Malheur County Clerk issues voting process statement

Gayle Trotter, who became county clerk Aug. 1 2017, stands at the front counter in the clerk’s office in the Malheur County Courthouse in this photo from July of 2017.

VALE — Gayle Trotter will not be moving far when she becomes county clerk, replacing retiring Deborah DeLong effective Aug. 1.

Malheur County Court appointed Trotter on Wednesday, after interviewing five candidates. Her appointment is through December 2018, the end of DeLong’s current term. Trotter said she will be seeking election to the position in 2018.

Trotter has worked in the clerk’s office for about 19 years, starting in 1998, she said.

She moved with her family to Ontario as a junior, graduating from Ontario High School, and then attended Treasure Valley Community College, where she received an associate degree in business management. She worked at Land Title in Ontario for five years, before seeking a position in the clerk’s office.

“I live in Vale,” Trotter said. “I wanted to see if could get a job closer to home.”

Trotter’s first position was recording clerk. From there, she worked her up way to election deputy and

has been serving as

chief deputy clerk/elections, a position she has held for 10 years. She also acted as clerk in DeLong’s absence.
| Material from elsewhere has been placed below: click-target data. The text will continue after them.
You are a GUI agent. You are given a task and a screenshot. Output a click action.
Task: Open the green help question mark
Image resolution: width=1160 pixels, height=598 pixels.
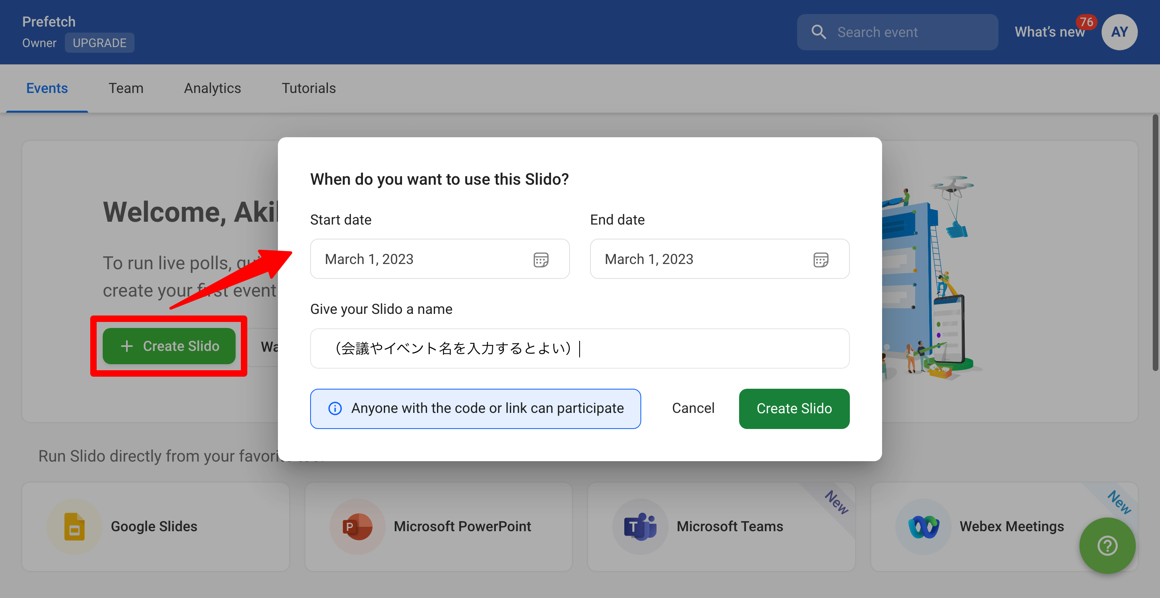[x=1107, y=546]
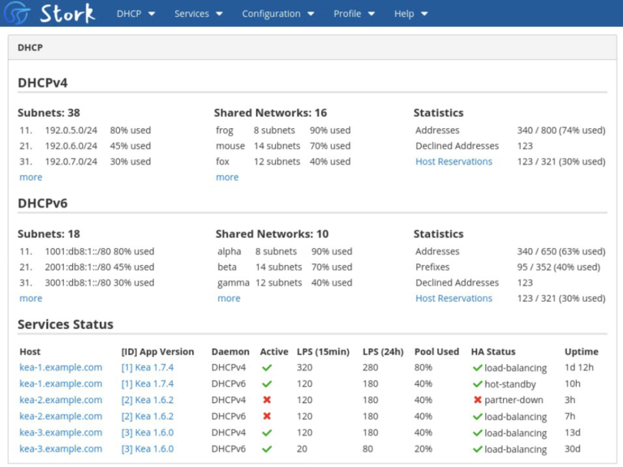
Task: Open the Profile menu
Action: coord(354,14)
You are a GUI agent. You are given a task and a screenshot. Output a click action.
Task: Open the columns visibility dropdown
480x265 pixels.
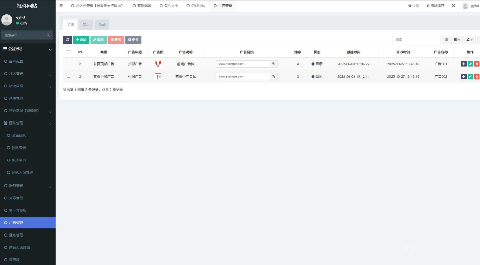point(457,40)
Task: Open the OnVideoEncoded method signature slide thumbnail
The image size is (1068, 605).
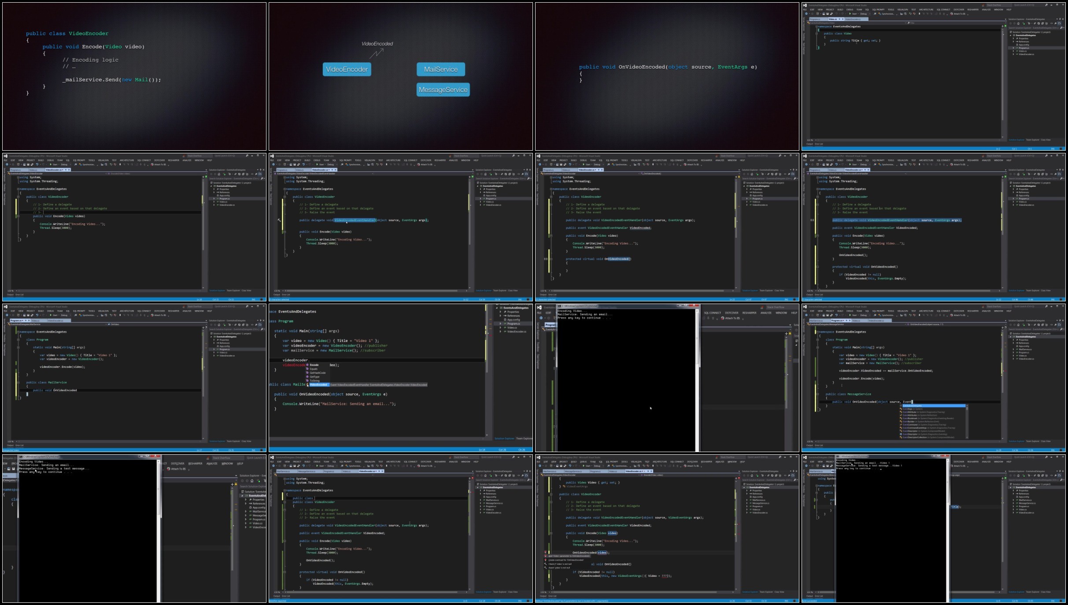Action: point(667,77)
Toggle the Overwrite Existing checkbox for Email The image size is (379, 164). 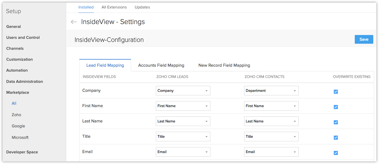[336, 153]
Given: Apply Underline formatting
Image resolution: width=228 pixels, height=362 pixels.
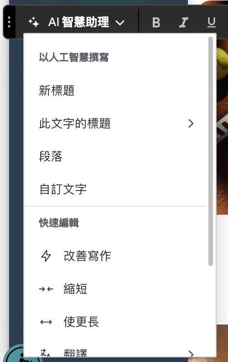Looking at the screenshot, I should click(x=212, y=22).
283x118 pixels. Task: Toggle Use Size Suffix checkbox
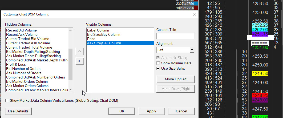[158, 68]
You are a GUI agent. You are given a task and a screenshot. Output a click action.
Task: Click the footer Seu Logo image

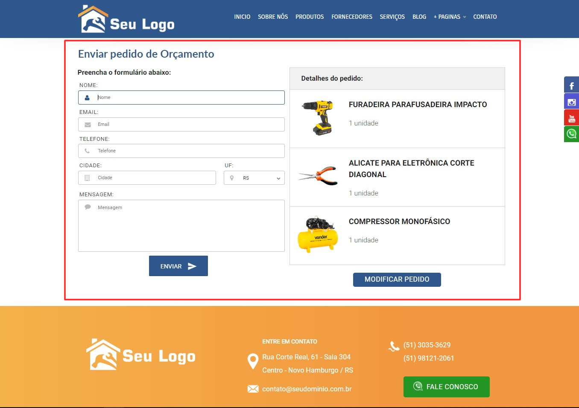click(x=141, y=355)
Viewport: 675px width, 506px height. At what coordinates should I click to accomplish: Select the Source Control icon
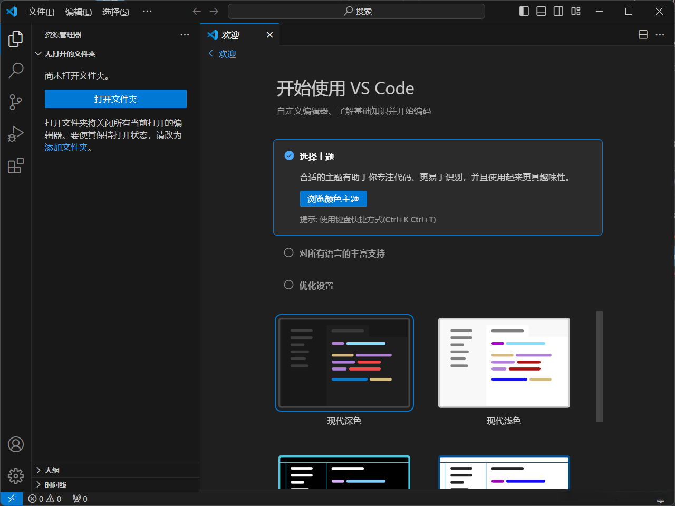coord(16,102)
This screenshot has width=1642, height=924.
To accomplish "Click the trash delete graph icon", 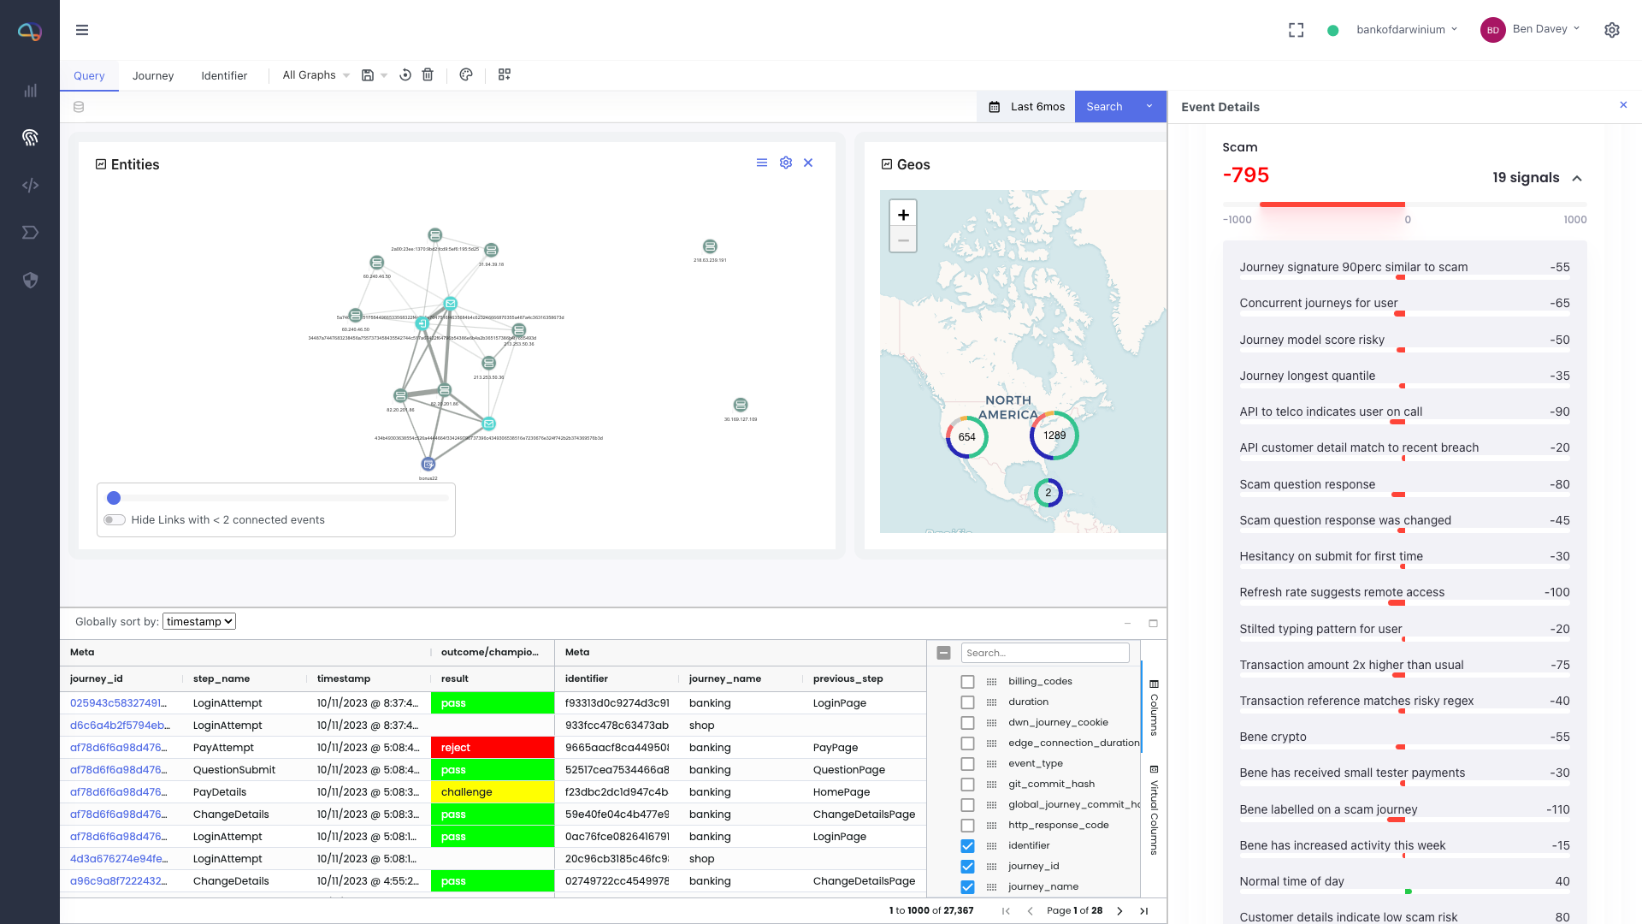I will click(428, 75).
When she began working in the clerk’s office, voting by mail had just been voted in, and counting of ballots was now being done in the courthouse. Trotter was involved in posting the results in the corridor.

“I made the big sheets hanging in the hallway,” she said.

That is no longer done, as the elections are posted online.

By the time she became elections clerk, although the ballots are still paper, the counting system was automated, Trotter said. However, any recounts are done fully by hand, after a counting board has been convened, she said.

One of the biggest challenges is coming back to work the morning after an election, after only about three hours of sleep, and trying to operate the office in a normal fashion, Trotter said. Also, with the end of the Oregon legislative session there will be more changes coming down in the different processes office staff will have to deal with, she said.

The big changes for her in becoming county clerk, Trotter said, are that she will be managing the operations in the office, and will not have the luxury of passing questions on.

“I will have to make the decisions.”

It may be several weeks before a new person is hired to bring staff back up to four, Trotter said.

“We want to get back to full staff.”

Trotter and her husband, Jody, who works in construction, have two daughters. When not in the office, Trotter said, she is often attending her oldest daughter’s basketball and tennis games.